While the cryptocurrency buzz is still unsettling, NFTs are acquiring a fast pace in the virtual ecosystem

Since Bitcoins inception in 2009, blockchain technology has evolved above and beyond. In 2022, it has reached far more than what people originally expected. Blockchain technology houses any form of digital assets and keeps them safe in an encrypted key. It has the potential to give value to everything like fiat currencies and artworks in the digital world. For example, fiat currencies are converted to stablecoins like Tether and USD Coin while artworks are called NFTs (Non-Fungible Tokens). While the cryptocurrency buzz is still unsettling, NFTs are acquiring a fast pace in the virtual ecosystem.

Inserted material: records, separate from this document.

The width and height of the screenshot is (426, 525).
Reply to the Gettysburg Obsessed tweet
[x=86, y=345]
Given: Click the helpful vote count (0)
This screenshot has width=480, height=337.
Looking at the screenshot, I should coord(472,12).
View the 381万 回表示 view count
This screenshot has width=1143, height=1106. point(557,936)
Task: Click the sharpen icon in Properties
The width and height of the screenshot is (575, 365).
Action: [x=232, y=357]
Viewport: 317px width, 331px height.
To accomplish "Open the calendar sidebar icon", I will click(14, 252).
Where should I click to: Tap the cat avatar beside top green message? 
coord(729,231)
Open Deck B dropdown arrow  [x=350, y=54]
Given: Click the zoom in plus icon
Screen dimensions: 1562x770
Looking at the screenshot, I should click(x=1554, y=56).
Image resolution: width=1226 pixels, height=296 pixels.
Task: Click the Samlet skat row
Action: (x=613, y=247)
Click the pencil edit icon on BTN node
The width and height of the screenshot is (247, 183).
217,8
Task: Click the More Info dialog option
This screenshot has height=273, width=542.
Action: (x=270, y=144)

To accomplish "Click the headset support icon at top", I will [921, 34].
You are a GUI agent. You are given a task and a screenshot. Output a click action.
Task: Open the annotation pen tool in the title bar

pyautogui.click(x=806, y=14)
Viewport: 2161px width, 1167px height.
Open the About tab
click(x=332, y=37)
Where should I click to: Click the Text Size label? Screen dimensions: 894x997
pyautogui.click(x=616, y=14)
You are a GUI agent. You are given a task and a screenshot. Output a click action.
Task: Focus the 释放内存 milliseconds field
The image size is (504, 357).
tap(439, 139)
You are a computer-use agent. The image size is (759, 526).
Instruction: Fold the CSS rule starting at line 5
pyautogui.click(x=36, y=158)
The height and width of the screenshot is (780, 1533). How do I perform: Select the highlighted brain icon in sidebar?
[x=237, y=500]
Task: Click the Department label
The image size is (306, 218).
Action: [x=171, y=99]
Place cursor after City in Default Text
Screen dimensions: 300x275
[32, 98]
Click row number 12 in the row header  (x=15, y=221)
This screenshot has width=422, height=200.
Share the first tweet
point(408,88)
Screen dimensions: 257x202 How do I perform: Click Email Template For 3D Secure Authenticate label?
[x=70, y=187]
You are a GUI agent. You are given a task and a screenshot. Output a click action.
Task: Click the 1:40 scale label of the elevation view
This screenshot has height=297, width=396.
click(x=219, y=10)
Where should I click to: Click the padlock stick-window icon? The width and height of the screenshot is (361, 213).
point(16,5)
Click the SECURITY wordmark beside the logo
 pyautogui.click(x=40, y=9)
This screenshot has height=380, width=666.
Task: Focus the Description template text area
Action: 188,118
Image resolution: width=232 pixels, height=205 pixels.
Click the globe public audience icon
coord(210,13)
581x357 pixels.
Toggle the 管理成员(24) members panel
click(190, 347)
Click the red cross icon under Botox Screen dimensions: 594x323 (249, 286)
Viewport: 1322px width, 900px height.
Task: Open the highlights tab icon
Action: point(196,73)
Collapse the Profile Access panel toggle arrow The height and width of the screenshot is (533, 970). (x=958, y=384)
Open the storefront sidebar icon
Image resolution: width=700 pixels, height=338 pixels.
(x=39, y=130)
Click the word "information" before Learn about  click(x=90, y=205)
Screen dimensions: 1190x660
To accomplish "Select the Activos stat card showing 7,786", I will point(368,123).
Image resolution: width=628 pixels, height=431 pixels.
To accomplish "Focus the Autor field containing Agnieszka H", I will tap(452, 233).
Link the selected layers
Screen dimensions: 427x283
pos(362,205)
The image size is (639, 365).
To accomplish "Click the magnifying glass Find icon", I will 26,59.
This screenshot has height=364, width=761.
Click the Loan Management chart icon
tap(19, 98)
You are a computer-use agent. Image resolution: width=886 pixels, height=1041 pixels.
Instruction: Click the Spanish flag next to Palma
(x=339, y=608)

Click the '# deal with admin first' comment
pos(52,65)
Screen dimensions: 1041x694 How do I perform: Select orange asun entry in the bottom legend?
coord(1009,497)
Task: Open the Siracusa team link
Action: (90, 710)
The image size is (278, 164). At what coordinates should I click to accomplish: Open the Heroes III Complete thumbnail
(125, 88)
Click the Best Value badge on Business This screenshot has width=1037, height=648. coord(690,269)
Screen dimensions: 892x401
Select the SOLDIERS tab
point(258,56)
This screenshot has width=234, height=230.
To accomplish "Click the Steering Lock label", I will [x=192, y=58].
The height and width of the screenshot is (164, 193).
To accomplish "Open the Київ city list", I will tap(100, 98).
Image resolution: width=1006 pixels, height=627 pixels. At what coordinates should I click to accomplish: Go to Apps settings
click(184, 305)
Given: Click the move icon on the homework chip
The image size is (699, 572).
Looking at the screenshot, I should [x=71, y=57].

Cryptocurrencies have been stealing the stage for three straight years now. Since the Covid-19 lockdown was imposed and people started trying their hands on virtual tokens, cryptocurrencies became extremely popular. More than the popularity, they gained prominence and made many people rich over the years. However, 2022 doesnt seem to be the year for cryptocurrency. Since the beginning, even major digital assets like Bitcoin and Etheruem are experiencing a bullish trend. On the other hand, NFTs are taking the center stage. According to a report by DappRadar, consumers spend about US$100 million on NFTs in 2020. But it has drastically risen to US$22 billion, which is a 21,9100% growth in just a year. Today, interested people are buying Non-Fungible Tokens on digital platforms like OpenSea, Rarible, etc.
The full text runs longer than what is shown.